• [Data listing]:
########

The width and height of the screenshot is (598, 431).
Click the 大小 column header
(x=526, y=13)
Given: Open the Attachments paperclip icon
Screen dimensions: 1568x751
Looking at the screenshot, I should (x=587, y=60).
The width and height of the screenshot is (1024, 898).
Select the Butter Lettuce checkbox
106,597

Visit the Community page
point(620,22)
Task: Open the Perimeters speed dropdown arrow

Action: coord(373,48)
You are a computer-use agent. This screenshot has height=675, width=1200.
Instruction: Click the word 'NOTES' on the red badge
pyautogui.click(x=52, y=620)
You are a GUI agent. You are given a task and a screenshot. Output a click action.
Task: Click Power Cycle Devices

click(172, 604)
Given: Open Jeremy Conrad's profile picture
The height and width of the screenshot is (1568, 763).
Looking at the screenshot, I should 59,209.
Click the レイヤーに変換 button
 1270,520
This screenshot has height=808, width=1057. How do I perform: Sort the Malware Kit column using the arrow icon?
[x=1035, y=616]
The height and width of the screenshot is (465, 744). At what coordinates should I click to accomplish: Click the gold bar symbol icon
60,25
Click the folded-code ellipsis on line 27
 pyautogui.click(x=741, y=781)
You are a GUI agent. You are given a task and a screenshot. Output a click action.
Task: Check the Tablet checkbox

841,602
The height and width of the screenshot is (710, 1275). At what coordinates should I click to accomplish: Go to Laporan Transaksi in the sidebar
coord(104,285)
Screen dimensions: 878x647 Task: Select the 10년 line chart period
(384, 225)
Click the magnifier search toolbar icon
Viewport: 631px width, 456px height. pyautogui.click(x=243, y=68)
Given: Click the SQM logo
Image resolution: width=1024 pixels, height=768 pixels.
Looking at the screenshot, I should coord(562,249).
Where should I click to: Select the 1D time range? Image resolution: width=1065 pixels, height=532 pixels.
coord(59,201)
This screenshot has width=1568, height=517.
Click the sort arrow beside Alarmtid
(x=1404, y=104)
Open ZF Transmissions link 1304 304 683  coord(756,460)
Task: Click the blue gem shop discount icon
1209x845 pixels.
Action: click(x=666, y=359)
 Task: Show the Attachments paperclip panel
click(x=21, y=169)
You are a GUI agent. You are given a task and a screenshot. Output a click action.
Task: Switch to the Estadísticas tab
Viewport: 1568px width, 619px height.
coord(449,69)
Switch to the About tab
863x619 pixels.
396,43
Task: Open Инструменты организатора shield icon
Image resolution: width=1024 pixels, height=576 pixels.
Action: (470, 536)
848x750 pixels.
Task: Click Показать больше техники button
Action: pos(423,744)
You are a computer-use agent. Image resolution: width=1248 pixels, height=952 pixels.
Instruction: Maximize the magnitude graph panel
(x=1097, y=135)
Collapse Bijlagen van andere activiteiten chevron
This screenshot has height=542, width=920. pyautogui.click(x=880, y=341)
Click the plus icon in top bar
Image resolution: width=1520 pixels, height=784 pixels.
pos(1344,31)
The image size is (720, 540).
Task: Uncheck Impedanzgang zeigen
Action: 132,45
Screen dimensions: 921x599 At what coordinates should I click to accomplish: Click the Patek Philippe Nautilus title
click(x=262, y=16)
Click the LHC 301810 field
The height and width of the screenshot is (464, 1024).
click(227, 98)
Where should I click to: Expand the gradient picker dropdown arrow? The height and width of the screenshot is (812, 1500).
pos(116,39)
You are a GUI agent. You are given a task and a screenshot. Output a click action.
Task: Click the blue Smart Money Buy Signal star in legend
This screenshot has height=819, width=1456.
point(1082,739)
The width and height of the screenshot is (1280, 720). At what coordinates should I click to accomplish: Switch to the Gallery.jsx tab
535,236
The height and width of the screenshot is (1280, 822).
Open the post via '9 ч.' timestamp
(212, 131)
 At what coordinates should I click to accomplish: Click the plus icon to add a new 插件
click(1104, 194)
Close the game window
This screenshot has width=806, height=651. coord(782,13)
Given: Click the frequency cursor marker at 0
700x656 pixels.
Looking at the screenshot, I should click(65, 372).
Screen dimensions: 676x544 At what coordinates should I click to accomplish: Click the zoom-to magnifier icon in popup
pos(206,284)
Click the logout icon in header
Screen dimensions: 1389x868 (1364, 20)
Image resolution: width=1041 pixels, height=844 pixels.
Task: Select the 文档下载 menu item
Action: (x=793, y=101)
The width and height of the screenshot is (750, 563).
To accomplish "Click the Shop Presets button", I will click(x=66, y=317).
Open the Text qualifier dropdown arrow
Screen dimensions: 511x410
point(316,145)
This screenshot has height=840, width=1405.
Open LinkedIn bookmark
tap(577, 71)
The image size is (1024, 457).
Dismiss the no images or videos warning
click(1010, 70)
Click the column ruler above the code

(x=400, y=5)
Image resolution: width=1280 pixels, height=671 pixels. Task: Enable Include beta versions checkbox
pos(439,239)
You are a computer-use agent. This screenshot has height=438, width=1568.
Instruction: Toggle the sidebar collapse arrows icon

########

• [Instructions to follow]: Rewrite the lines above, swapping every "dropdown arrow" for "drop-down arrow" and leaving everything else unchanged.

• [Task result]:
The width and height of the screenshot is (598, 431).
Click the 大小 column header
(x=526, y=13)
Given: Open the Attachments paperclip icon
Screen dimensions: 1568x751
Looking at the screenshot, I should (x=587, y=60).
The width and height of the screenshot is (1024, 898).
Select the Butter Lettuce checkbox
106,597

Visit the Community page
point(620,22)
Task: Open the Perimeters speed drop-down arrow

Action: coord(373,48)
You are a computer-use agent. This screenshot has height=675, width=1200.
Instruction: Click the word 'NOTES' on the red badge
pyautogui.click(x=52, y=620)
You are a GUI agent. You are given a task and a screenshot. Output a click action.
Task: Click Power Cycle Devices

click(172, 604)
Given: Open Jeremy Conrad's profile picture
The height and width of the screenshot is (1568, 763).
Looking at the screenshot, I should 59,209.
Click the レイヤーに変換 button
 1270,520
This screenshot has height=808, width=1057. How do I perform: Sort the Malware Kit column using the arrow icon?
[x=1035, y=616]
The height and width of the screenshot is (465, 744). At what coordinates should I click to accomplish: Click the gold bar symbol icon
60,25
Click the folded-code ellipsis on line 27
 pyautogui.click(x=741, y=781)
You are a GUI agent. You are given a task and a screenshot. Output a click action.
Task: Check the Tablet checkbox

841,602
The height and width of the screenshot is (710, 1275). At what coordinates should I click to accomplish: Go to Laporan Transaksi in the sidebar
coord(104,285)
Screen dimensions: 878x647 Task: Select the 10년 line chart period
(384, 225)
Click the magnifier search toolbar icon
Viewport: 631px width, 456px height. pyautogui.click(x=243, y=68)
Given: Click the SQM logo
Image resolution: width=1024 pixels, height=768 pixels.
Looking at the screenshot, I should coord(562,249).
Where should I click to: Select the 1D time range? Image resolution: width=1065 pixels, height=532 pixels.
coord(59,201)
This screenshot has width=1568, height=517.
Click the sort arrow beside Alarmtid
(x=1404, y=104)
Open ZF Transmissions link 1304 304 683  coord(756,460)
Task: Click the blue gem shop discount icon
1209x845 pixels.
Action: click(x=666, y=359)
 Task: Show the Attachments paperclip panel
click(x=21, y=169)
You are a GUI agent. You are given a task and a screenshot. Output a click action.
Task: Switch to the Estadísticas tab
Viewport: 1568px width, 619px height.
coord(449,69)
Switch to the About tab
863x619 pixels.
396,43
Task: Open Инструменты организатора shield icon
Image resolution: width=1024 pixels, height=576 pixels.
Action: (470, 536)
848x750 pixels.
Task: Click Показать больше техники button
Action: pos(423,744)
You are a computer-use agent. Image resolution: width=1248 pixels, height=952 pixels.
Instruction: Maximize the magnitude graph panel
(x=1097, y=135)
Collapse Bijlagen van andere activiteiten chevron
This screenshot has height=542, width=920. pyautogui.click(x=880, y=341)
Click the plus icon in top bar
Image resolution: width=1520 pixels, height=784 pixels.
pos(1344,31)
The image size is (720, 540).
Task: Uncheck Impedanzgang zeigen
Action: 132,45
Screen dimensions: 921x599 At what coordinates should I click to accomplish: Click the Patek Philippe Nautilus title
click(x=262, y=16)
Click the LHC 301810 field
The height and width of the screenshot is (464, 1024).
click(227, 98)
Where should I click to: Expand the gradient picker drop-down arrow? The height and width of the screenshot is (812, 1500).
pos(116,39)
You are a GUI agent. You are given a task and a screenshot. Output a click action.
Task: Click the blue Smart Money Buy Signal star in legend
This screenshot has height=819, width=1456.
point(1082,739)
The width and height of the screenshot is (1280, 720). At what coordinates should I click to accomplish: Switch to the Gallery.jsx tab
535,236
The height and width of the screenshot is (1280, 822).
Open the post via '9 ч.' timestamp
(212, 131)
 At what coordinates should I click to accomplish: Click the plus icon to add a new 插件
click(1104, 194)
Close the game window
This screenshot has width=806, height=651. coord(782,13)
Given: Click the frequency cursor marker at 0
700x656 pixels.
Looking at the screenshot, I should click(65, 372).
Screen dimensions: 676x544 At what coordinates should I click to accomplish: Click the zoom-to magnifier icon in popup
pos(206,284)
Click the logout icon in header
Screen dimensions: 1389x868 (1364, 20)
Image resolution: width=1041 pixels, height=844 pixels.
Task: Select the 文档下载 menu item
Action: (x=793, y=101)
The width and height of the screenshot is (750, 563).
To accomplish "Click the Shop Presets button", I will click(x=66, y=317).
Open the Text qualifier drop-down arrow
Screen dimensions: 511x410
point(316,145)
This screenshot has height=840, width=1405.
Open LinkedIn bookmark
tap(577, 71)
The image size is (1024, 457).
Dismiss the no images or videos warning
click(1010, 70)
Click the column ruler above the code

(x=400, y=5)
Image resolution: width=1280 pixels, height=671 pixels. Task: Enable Include beta versions checkbox
pos(439,239)
You are a computer-use agent. This screenshot has height=438, width=1568.
Instruction: Toggle the sidebar collapse arrows icon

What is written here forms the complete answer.